Problem requirements: Exactly reproduce the lines from the one holding "Go up one folder level with arrow" through the end of the records, including both boundary lines but no pictures.
(Extracted information Opens)
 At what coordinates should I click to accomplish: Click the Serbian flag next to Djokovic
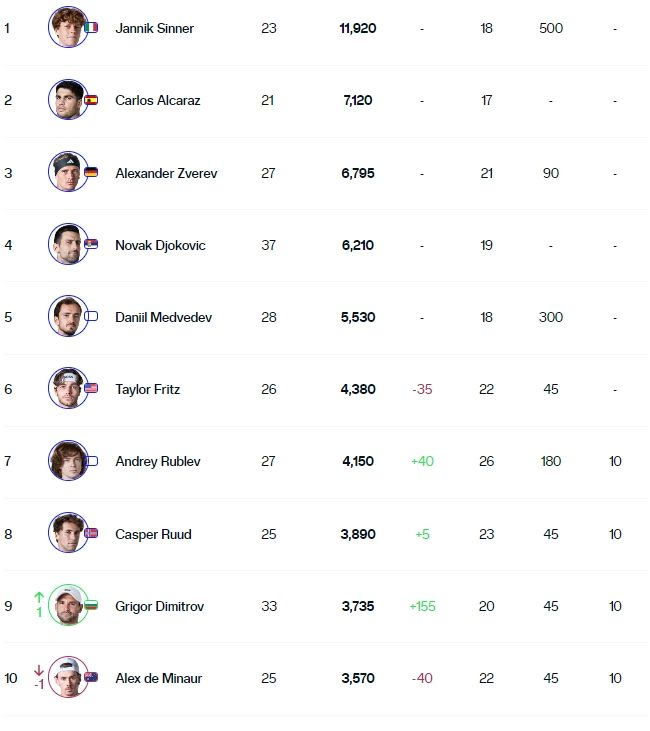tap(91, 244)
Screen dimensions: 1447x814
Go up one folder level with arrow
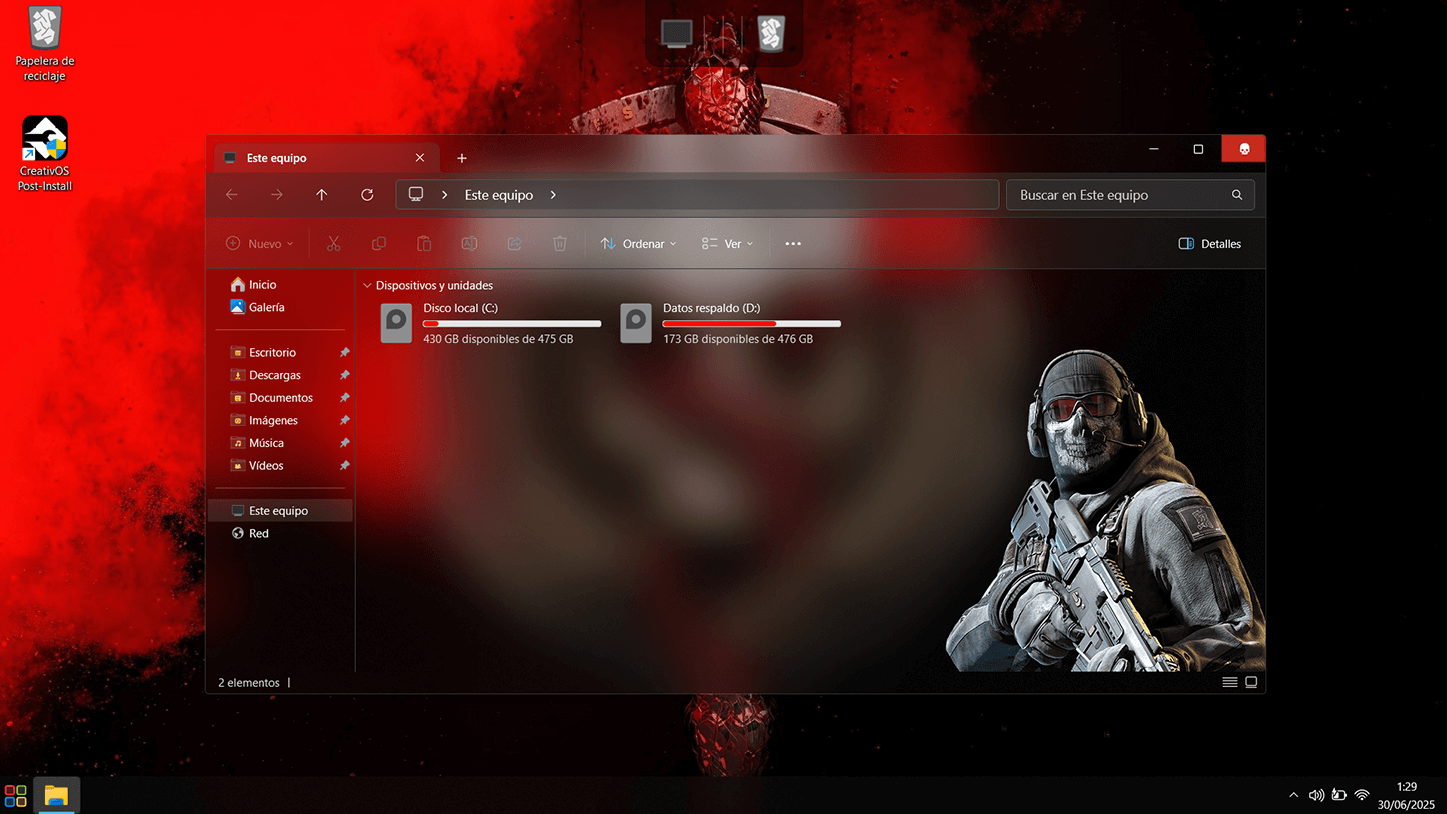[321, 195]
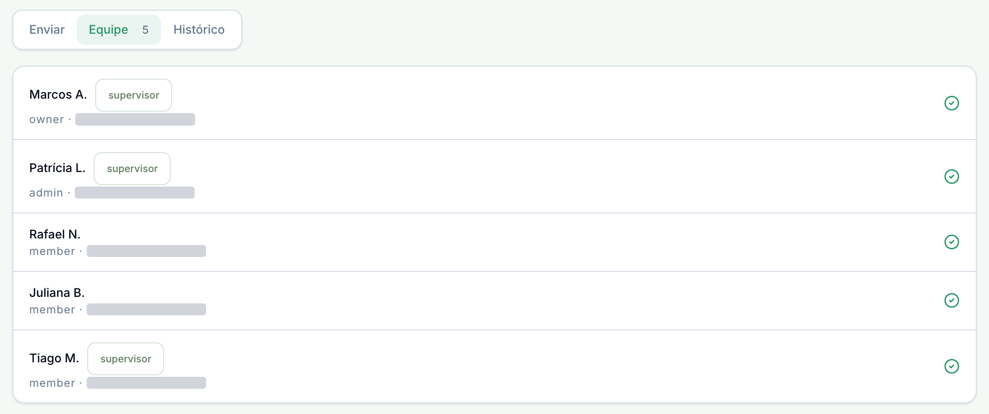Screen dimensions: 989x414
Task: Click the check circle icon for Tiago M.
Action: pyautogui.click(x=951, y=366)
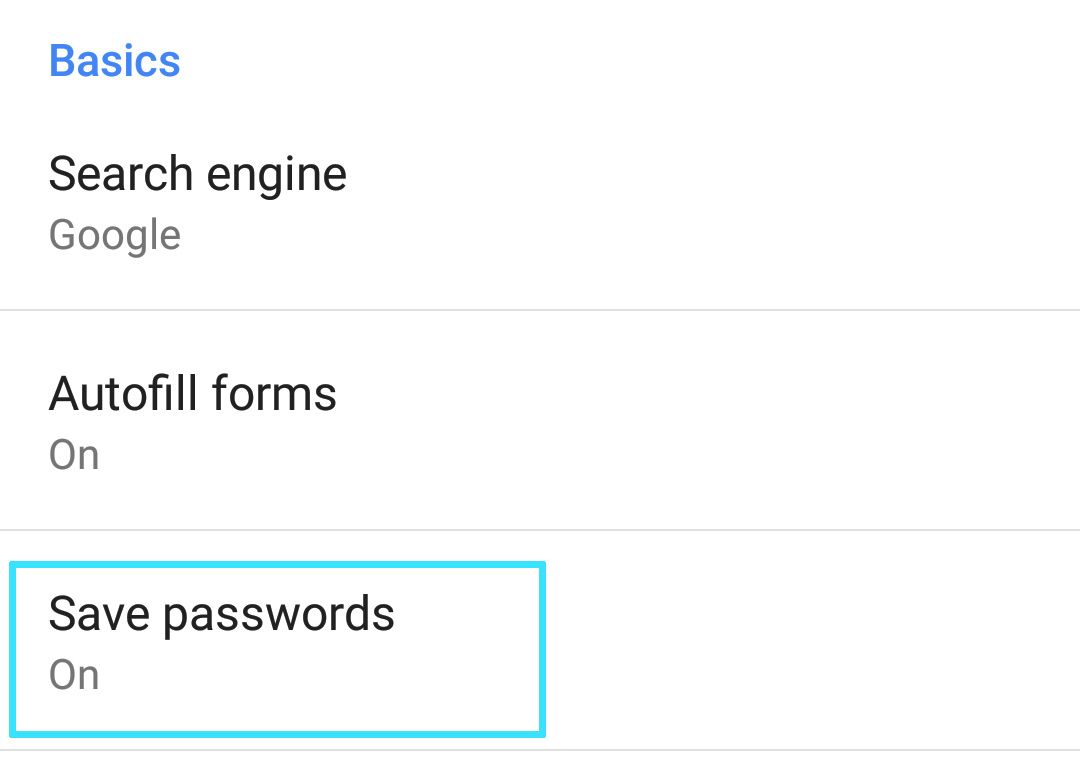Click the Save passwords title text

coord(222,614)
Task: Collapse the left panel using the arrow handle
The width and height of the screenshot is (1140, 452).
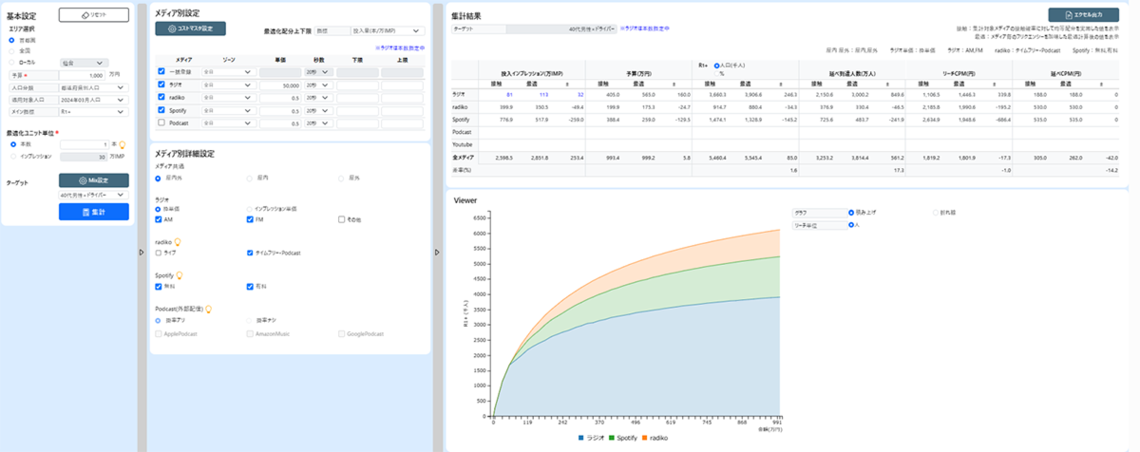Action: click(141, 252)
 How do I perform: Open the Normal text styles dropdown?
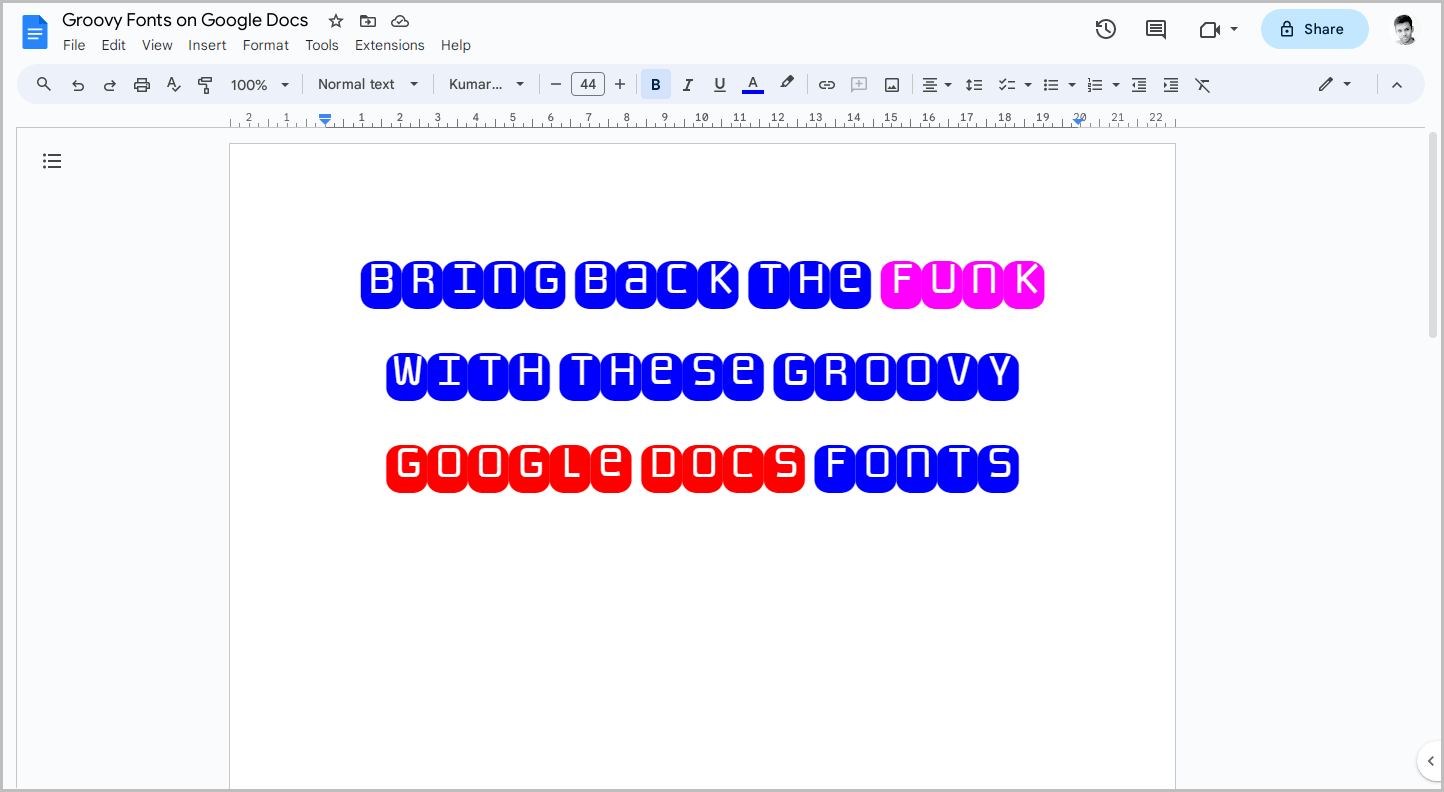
(Extracted information Closes)
Solution for this exercise:
Go up one folder level with arrow
[321, 195]
Screen dimensions: 989x414
Task: Click the check circle icon for Tiago M.
Action: pyautogui.click(x=951, y=366)
Click the Save passwords title text

coord(222,614)
Task: Collapse the left panel using the arrow handle
The width and height of the screenshot is (1140, 452).
Action: click(141, 252)
 How do I perform: Open the Normal text styles dropdown?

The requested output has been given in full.